▶ _What the exercise asks_: Copy out the data below line for line, with no changes, and leave out the pictures.

▶ _Extracted entries_:
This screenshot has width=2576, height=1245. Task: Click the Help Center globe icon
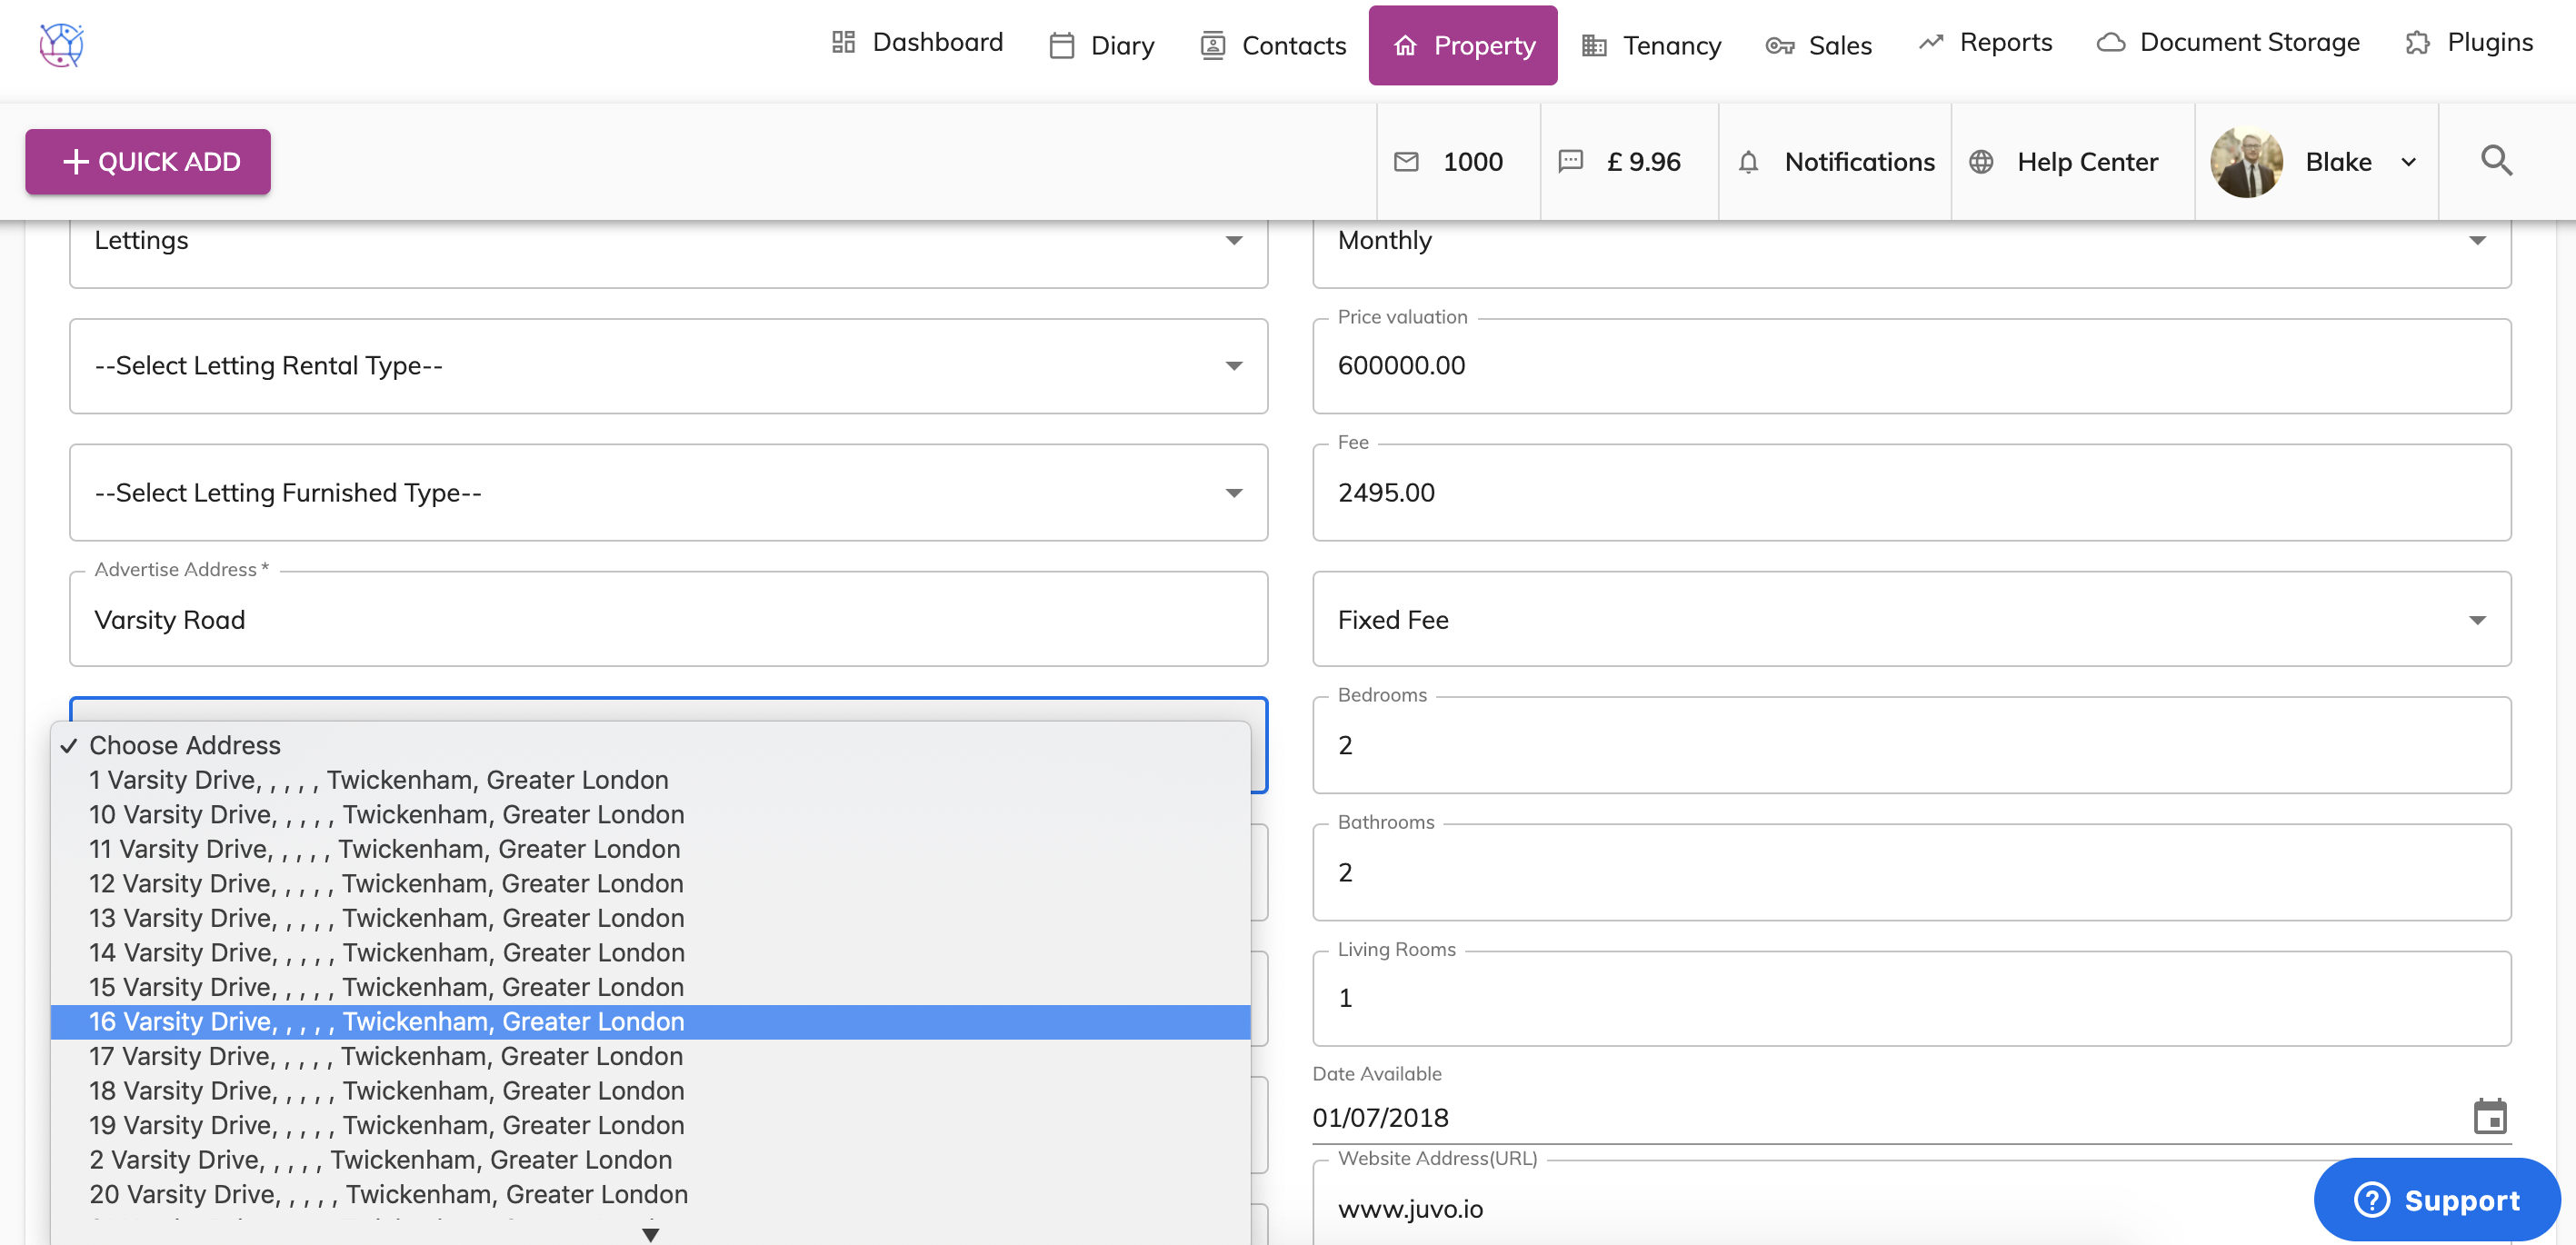[1981, 162]
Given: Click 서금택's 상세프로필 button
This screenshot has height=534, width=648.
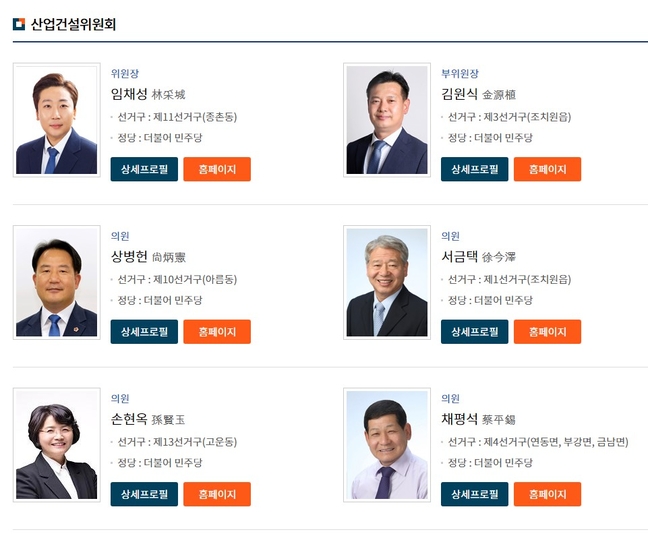Looking at the screenshot, I should click(474, 332).
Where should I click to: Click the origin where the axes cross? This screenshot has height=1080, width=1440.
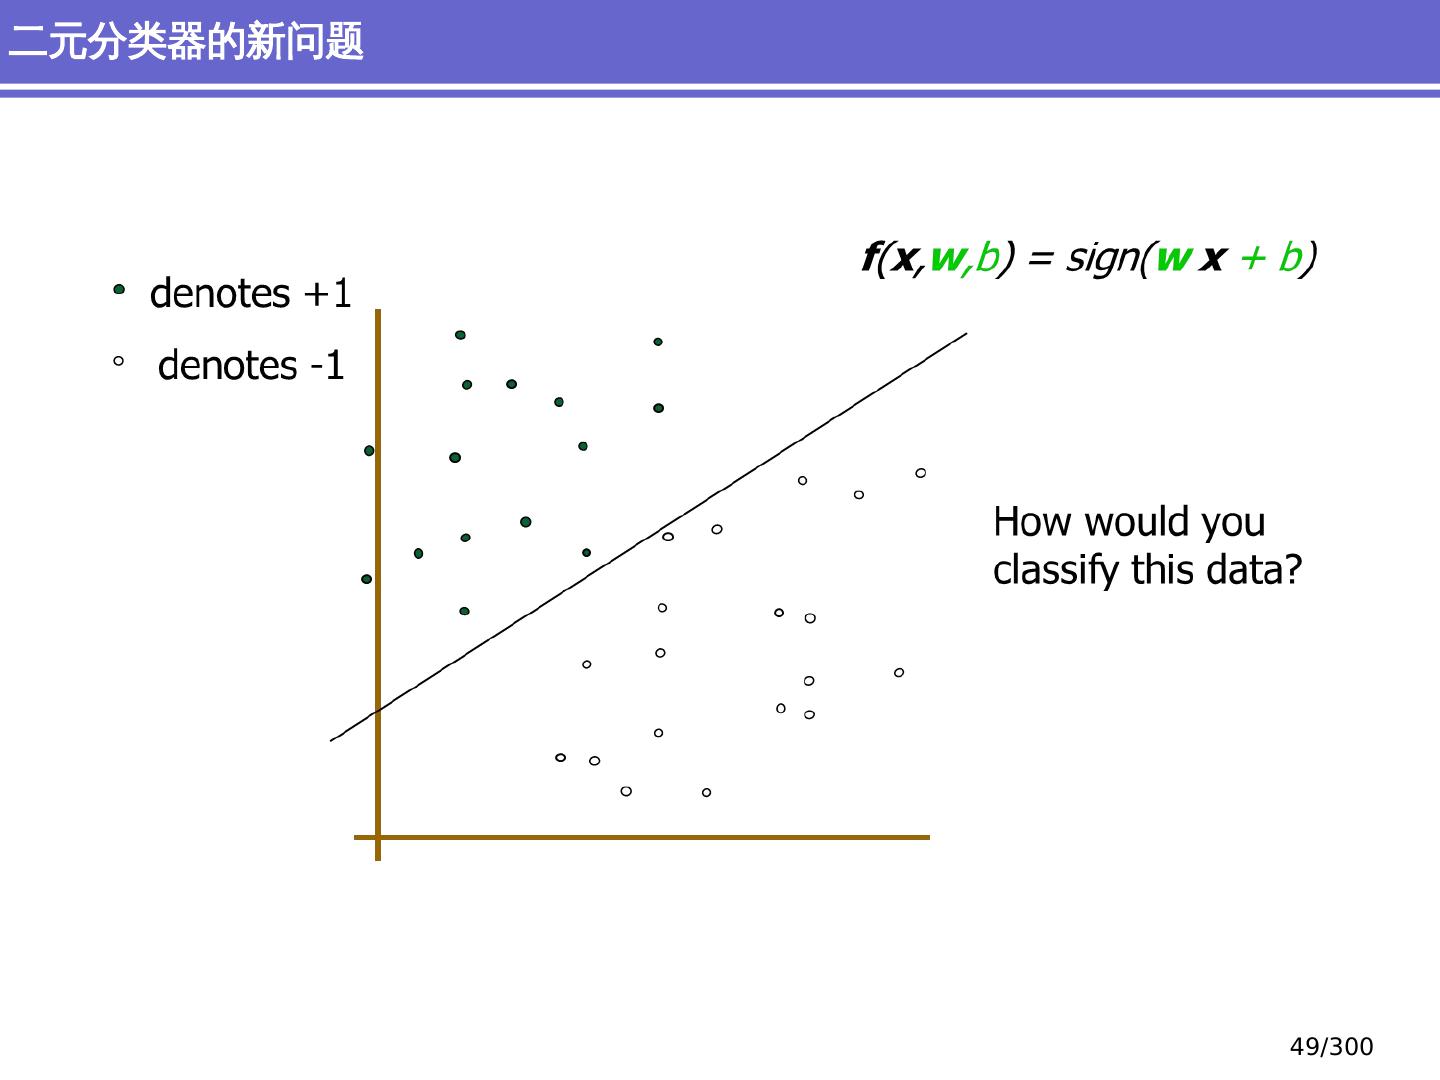click(x=378, y=837)
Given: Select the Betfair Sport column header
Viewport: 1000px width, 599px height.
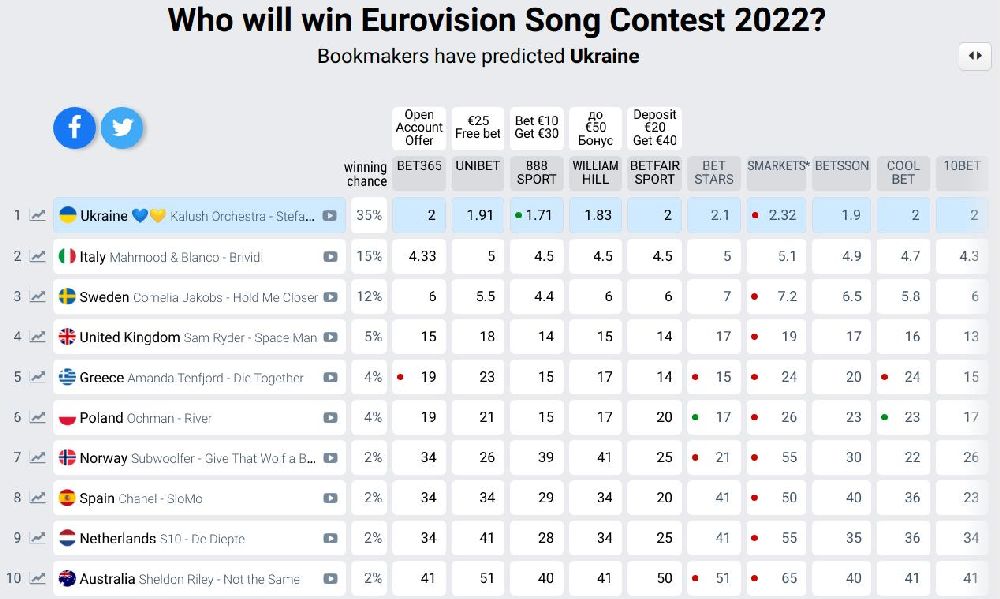Looking at the screenshot, I should coord(654,173).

▶ _Final result_:
This screenshot has width=2576, height=1245. Task: Click the Help Center globe icon
[1981, 162]
Given: Click 서금택's 상세프로필 button
This screenshot has height=534, width=648.
Looking at the screenshot, I should click(474, 332).
Where should I click to: Click the origin where the axes cross? This screenshot has height=1080, width=1440.
click(x=378, y=837)
Given: Select the Betfair Sport column header
Viewport: 1000px width, 599px height.
Looking at the screenshot, I should coord(654,173).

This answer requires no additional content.